3108 — Medicare Part D Increased Prescription Expenditures among Rural Residents

West AN (Veterans Rural Health Resource Center - Eastern Region)

Objectives:
To assess changes in medication costs for elderly VA enrollees, other veterans, and non-veterans after Medicare introduced Part D in 2006 to include coverage for prescriptions.

Methods:
Medication expenditures for men 65 or older in Medical Expenditures Panel Surveys for 1996 through 2006 were CPI-adjusted to 1996 dollars. Analyses applied sample weights and survey appropriate standard errors to compare urban or rural veterans who used any VA healthcare, veterans not in VA care, or non-veterans on total annual prescription expenditures, as well as those paid by Medicare, commercial insurance or other payers, the VA, or the patient.
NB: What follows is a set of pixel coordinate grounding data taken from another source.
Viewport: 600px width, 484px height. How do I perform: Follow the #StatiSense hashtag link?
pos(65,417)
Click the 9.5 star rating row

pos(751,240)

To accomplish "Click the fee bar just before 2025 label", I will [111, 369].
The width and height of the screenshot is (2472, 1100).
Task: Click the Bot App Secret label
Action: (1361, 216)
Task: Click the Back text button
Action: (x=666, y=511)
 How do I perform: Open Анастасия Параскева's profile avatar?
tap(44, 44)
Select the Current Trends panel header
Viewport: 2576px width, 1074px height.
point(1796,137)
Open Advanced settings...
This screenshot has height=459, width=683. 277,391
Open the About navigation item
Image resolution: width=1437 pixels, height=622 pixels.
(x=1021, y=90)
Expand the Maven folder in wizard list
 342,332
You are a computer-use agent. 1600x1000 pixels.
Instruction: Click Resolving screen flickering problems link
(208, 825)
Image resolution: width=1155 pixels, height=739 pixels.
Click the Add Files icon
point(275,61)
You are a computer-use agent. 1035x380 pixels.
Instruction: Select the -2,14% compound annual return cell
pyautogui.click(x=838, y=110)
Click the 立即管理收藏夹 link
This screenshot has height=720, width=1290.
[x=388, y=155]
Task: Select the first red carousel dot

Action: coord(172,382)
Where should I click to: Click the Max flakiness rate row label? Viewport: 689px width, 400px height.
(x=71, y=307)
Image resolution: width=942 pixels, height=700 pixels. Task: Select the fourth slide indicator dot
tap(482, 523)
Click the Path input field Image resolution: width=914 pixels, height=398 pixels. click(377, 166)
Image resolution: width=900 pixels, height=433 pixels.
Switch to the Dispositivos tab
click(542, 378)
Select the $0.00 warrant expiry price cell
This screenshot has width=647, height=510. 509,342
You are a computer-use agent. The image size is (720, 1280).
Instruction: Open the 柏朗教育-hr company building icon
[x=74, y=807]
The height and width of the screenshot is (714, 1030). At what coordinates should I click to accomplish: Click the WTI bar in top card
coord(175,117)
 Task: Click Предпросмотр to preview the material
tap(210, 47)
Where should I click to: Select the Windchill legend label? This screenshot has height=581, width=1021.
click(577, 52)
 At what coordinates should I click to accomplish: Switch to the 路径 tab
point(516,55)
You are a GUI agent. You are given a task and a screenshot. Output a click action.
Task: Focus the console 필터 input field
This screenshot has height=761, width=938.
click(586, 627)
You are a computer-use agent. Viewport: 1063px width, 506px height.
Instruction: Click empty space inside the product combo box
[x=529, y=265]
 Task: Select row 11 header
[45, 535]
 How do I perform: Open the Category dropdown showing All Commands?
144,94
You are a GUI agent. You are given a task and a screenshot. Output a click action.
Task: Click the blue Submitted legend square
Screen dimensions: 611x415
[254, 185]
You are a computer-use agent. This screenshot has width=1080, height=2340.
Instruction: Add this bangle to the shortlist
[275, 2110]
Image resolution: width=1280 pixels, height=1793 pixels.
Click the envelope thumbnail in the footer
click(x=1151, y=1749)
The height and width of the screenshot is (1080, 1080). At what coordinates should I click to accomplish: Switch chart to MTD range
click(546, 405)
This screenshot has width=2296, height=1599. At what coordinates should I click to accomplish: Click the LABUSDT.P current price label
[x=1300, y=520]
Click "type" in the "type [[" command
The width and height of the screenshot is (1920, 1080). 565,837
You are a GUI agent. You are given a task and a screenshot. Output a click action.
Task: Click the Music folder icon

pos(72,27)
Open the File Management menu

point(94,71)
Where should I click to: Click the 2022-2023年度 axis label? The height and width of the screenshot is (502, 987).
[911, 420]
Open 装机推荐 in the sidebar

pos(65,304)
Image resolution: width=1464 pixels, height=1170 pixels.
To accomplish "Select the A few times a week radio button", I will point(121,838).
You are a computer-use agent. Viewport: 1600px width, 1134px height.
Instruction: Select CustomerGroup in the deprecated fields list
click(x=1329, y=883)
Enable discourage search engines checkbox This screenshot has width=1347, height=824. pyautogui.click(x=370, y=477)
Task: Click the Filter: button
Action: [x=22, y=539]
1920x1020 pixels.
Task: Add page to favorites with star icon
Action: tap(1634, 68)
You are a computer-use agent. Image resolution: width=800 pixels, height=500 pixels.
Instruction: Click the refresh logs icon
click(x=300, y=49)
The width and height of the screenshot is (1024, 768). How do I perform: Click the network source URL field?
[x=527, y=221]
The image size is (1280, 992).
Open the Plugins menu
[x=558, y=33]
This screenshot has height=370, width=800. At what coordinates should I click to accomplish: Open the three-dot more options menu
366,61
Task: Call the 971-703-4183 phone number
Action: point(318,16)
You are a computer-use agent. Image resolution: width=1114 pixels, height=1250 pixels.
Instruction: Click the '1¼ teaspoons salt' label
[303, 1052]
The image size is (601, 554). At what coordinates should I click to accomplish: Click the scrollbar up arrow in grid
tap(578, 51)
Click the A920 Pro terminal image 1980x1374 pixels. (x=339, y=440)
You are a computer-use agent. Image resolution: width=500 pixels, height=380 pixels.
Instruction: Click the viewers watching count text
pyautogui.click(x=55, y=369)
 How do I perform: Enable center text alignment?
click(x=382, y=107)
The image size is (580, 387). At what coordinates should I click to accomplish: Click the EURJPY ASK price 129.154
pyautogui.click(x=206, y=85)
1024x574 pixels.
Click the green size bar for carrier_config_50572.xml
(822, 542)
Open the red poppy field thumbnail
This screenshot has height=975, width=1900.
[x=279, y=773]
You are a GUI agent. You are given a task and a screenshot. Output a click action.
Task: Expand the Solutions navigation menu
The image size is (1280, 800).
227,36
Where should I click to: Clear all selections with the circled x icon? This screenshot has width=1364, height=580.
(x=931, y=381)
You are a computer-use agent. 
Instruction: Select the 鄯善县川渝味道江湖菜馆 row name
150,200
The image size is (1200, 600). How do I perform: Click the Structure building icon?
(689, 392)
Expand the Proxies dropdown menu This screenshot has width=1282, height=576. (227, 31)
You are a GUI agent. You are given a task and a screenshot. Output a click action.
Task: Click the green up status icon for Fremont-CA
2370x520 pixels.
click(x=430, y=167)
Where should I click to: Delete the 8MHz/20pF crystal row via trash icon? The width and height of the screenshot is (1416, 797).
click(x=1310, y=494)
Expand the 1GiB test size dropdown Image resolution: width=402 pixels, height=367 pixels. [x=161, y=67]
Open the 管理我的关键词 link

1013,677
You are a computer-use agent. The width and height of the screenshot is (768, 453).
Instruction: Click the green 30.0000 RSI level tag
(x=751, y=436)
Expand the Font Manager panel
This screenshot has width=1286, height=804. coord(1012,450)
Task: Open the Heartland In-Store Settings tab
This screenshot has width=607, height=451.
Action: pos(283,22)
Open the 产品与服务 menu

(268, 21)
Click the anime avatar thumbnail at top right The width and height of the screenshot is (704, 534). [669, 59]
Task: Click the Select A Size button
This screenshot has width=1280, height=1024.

Linear time trends were assessed with regressions using data for 1996 through 2005. The impact of Medicare Part D was assessed by comparisons of 2005 with 2006.

Results:
From 1996 through 2005, payments for non-veterans’ prescriptions by Medicare, commercial insurance and other payers, or the men themselves grew significantly (p < .01). Self-payments covered at least half of costs, with greater increases for rural than urban non-veterans. Veterans not in VA care showed less growth in prescription costs. In 2006, Medicare Part D seems to have replaced self-payments and insurance payments for urban non-veterans or veterans not in VA care, but did not induce greater prescription costs overall. However, there were sharp increases in pharmacy expenditures in 2006 for rural non-veterans (p < .05) and rural veterans who did not use VA care (p < .01). For veterans who used the VA for any healthcare, expenditures by different payers also increased significantly. VA expenditures grew fastest, though only in later years did they match the prescription payments that these veterans made themselves. Introducing Part D in 2006, however, did not significantly affect prescription expenditures for these veterans, whether urban or rural.

Implications:
Rural residents tend to be sicker but have less access to healthcare than urban residents, which has been associated with greater travel burdens, lower incomes, and less insurance coverage. The sharp increase in prescription use among rural non-veterans and veterans not in VA care following the introduction of Medicare Part D may reflect pent-up healthcare demand. If so, the VA appears to be adequately meeting its rural patients’ pharmacy needs.

Impacts:
Medicare Part D appears to have had less impact for rural Veterans who use VA healthcare.